Soit un prédicat théorique R qui attribue une valeur réelle à, disons, la vitesse d'un objet solide. Peut-on lui associer une définition stricte ? Encore une fois, tout dépend s'il est constructible et si l'on s'autorise à quantifier sur les observables. Mais on pourrait avoir la définition suivante (où la fonction P spécifie qu'une mesure avec résultat possible O est effectuée sur x, et Φ correspond à la condition pour que ce résultat inclue un nombre réel):
Rx:= (∀x)(∀O) □(P(O,x) → (Φ(O) → Ox))
Pour en dire un peu plus sur Φ, on pourra considérer que notre nombre réel est exprimé par la limite d'une somme infinie qui converge. À chaque étape finie, la somme a pour valeur un nombre rationnel. Dire qu'un intervalle (défini sans l'aide des nombres réels, donc ils peuvent être en quantité dénombrable) contient un nombre réel ainsi exprimé, c'est simplement affirmer qu'il existe un seuil à partir duquel prolonger la somme ne nous fera jamais sortir de l'intervalle. Attribuer une magnitude réel à un système, c'est affirmer que les valeurs effectivement mesurées par des moyens empiriques finis, donc définies par des intervalles à partir de nombres entiers ou rationnels, respecteront cette condition : on peut prolonger la somme indéfiniment pour obtenir les résultats de mesure hypothétiques de plus en plus précis. C'est ainsi que les nombres réels sont "modalisées" : ils font référence à une infinité dénombrable de mesures hypothétiques, chacune exprimable par des moyens finis.
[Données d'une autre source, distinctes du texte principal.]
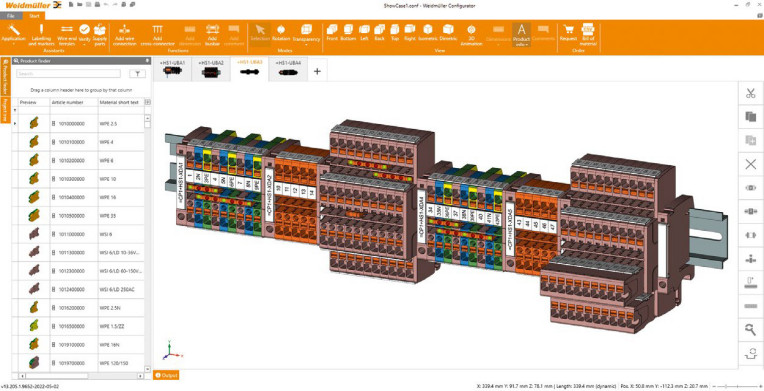The height and width of the screenshot is (391, 764).
Task: Click the Add wire connection tool
Action: tap(124, 35)
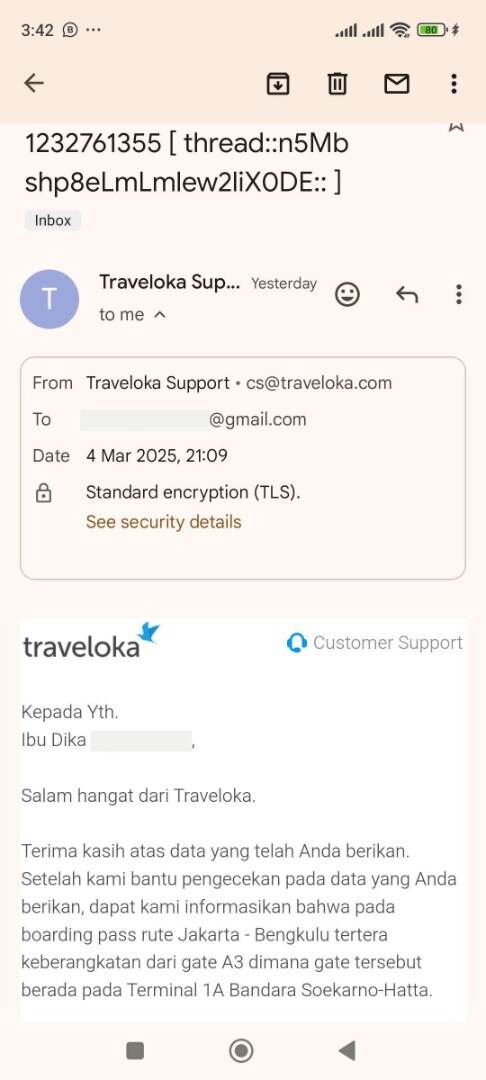Reply to Traveloka Support message
The height and width of the screenshot is (1080, 486).
407,295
On retrouve ici notre problème de quantification sur les prédicats d'observation, qui doivent constituer un infini démombrable plutôt qu'un ensemble fini. Il semble que ce soit inévitable dès qu'on définit les théories en utilisant le continuum. Mais au moins, l'opérateur modal autorise une définition stricte de toutes les attributions de quantités réelles, pour peu qu'elles soient constructibles, ce qui est bien évidemment le cas de toutes les prédictions théoriques, puisqu'elles doivent pouvoir être exprimées dans un langage mathématique. De plus, les développements limités qui permettent d'obtenir des approximations de plus en plus précises sont monnaie courante en physique, donc notre analyse du rapport entre attribution de quantités réelles et observations recoupe de fait la pratique des physiciens.
## Conclusion
Il est possible de poursuivre le projet de l'empirisme logique en introduisant les modalités dans le langage. Ça s'avère même fructueux : on peut résoudre les problèmes qu'il rencontrait quant à l'intelligibilité des termes théoriques, en particulier associé aux grandeurs réelles et aux dispositions. La seule exigence qui semble problématique est qu'on doit quantifier sur une infinité dénombrable de prédicats d'observation. Or on pourrait souhaiter que le langage d'observation soit fini.